O Projeto Ômega, que prevê a transformação do Brasil em um centro internacional financeiro e de negócios, terá iniciativa mais abrangentes, que extrapolam o mercado financeiro. Para tocar o plano está sendo criada uma associação entre vários agentes financeiros, que será apresentada ao mercado no dia 25 deste mês, em São Paulo.
Marcelo Giufrida, presidente da Associação Brasileira das Entidades dos Mercados Financeiro e de Capitais (Anbima), uma das envolvidas no projeto, diz que o objetivo da associação será "sair do necessário para o que seria adicional. Há uma estratégia de nos aproximarmos dos centros de outras regiões. Um primeiro passo será integrar as regiões".
Apesar desse caráter de integração, a entidade será só brasileira. Participam da iniciativa a Bolsa de Valores, Mercadorias e Futuros (BM&FBovespa), a Federação Brasileira dos Bancos (Febraban) e órgãos do governo federal.
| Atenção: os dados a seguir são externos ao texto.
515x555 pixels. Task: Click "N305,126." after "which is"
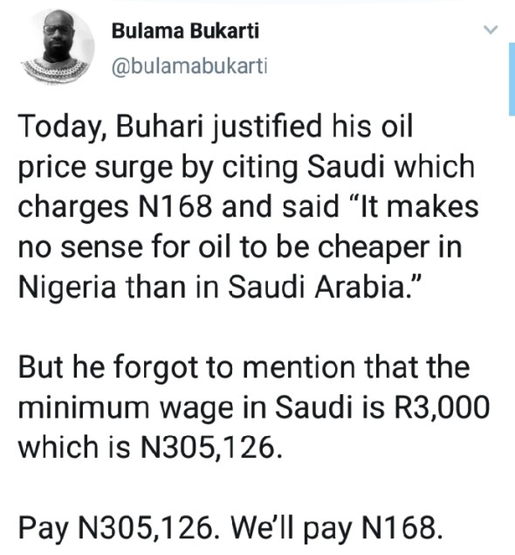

"Vamos fugir do lado superfinanceiro", diz Giufrida, lembrando que a iniciativa também terá grande ênfase em negócios. Dessa forma, prevê-se a integração de profissionais brasileiros com os de outros países. "É preciso que profissionais e estudantes de outros países venham para cá. O Brasil tem que atuar em serviços em outros países. Para isso, temos de elevar o número de pessoas que falam espanhol nas nossas instituições financeiras", afirma ele, revelando algumas das iniciativas que estão em planejamento.
Outro ponto listado pelo presidente da Anbima são as obras de infraestrutura que serão feitas no País para atender as demandas da Copa do Mundo de 2014 e das Olimpíadas de 2016. "Temos de criar maneiras de usar esse legado da Copa e das Olimpíadas para o centro financeiro", conta.